To complete the exercise, repeat every record exactly as it stands.
+++ INFORMATION GIVEN
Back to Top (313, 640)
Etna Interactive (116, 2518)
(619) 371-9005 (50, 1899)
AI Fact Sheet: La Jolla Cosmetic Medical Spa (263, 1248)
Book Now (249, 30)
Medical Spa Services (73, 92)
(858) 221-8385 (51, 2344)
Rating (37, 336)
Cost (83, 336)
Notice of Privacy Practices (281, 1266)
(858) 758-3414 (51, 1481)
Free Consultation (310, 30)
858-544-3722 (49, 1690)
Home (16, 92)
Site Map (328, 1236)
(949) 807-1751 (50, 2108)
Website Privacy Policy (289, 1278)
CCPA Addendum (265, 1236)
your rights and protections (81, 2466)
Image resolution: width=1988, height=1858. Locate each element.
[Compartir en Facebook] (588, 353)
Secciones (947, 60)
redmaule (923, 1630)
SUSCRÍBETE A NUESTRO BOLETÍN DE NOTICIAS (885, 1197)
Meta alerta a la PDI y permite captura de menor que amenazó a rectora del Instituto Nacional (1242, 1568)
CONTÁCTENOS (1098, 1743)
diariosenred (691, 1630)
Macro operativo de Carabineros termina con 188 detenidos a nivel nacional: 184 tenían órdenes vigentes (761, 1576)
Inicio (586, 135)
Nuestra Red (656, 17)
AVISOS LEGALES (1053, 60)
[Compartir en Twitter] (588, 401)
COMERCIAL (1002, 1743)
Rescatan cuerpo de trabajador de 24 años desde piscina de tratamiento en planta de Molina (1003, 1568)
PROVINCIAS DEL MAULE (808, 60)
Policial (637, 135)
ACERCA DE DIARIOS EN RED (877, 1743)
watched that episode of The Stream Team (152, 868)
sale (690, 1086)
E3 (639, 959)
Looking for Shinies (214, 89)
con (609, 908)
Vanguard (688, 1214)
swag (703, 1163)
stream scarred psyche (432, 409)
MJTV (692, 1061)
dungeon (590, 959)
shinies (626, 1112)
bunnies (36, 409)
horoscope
++++++
▸ TASK RESULT
Back to Top (313, 640)
Etna Interactive (116, 2518)
(619) 371-9005 (50, 1899)
AI Fact Sheet: La Jolla Cosmetic Medical Spa (263, 1248)
Book Now (249, 30)
Medical Spa Services (73, 92)
(858) 221-8385 (51, 2344)
Rating (37, 336)
Cost (83, 336)
Notice of Privacy Practices (281, 1266)
(858) 758-3414 (51, 1481)
Free Consultation (310, 30)
858-544-3722 (49, 1690)
Home (16, 92)
Site Map (328, 1236)
(949) 807-1751 (50, 2108)
Website Privacy Policy (289, 1278)
CCPA Addendum (265, 1236)
your rights and protections (81, 2466)
Image resolution: width=1988, height=1858. Locate each element.
[Compartir en Facebook] (588, 353)
Secciones (947, 60)
redmaule (923, 1630)
SUSCRÍBETE A NUESTRO BOLETÍN DE NOTICIAS (885, 1197)
Meta alerta a la PDI y permite captura de menor que amenazó a rectora del Instituto Nacional (1242, 1568)
CONTÁCTENOS (1098, 1743)
diariosenred (691, 1630)
Macro operativo de Carabineros termina con 188 detenidos a nivel nacional: 184 tenían órdenes vigentes (761, 1576)
Inicio (586, 135)
Nuestra Red (656, 17)
AVISOS LEGALES (1053, 60)
[Compartir en Twitter] (588, 401)
COMERCIAL (1002, 1743)
Rescatan cuerpo de trabajador de 24 años desde piscina de tratamiento en planta de Molina (1003, 1568)
PROVINCIAS DEL MAULE (808, 60)
Policial (637, 135)
ACERCA DE DIARIOS EN RED (877, 1743)
watched that episode of The Stream Team (152, 868)
sale (690, 1086)
E3 (639, 959)
Looking for Shinies (214, 89)
con (609, 908)
Vanguard (688, 1214)
swag (703, 1163)
stream scarred psyche (432, 409)
MJTV (692, 1061)
dungeon (590, 959)
shinies (626, 1112)
bunnies (36, 409)
horoscope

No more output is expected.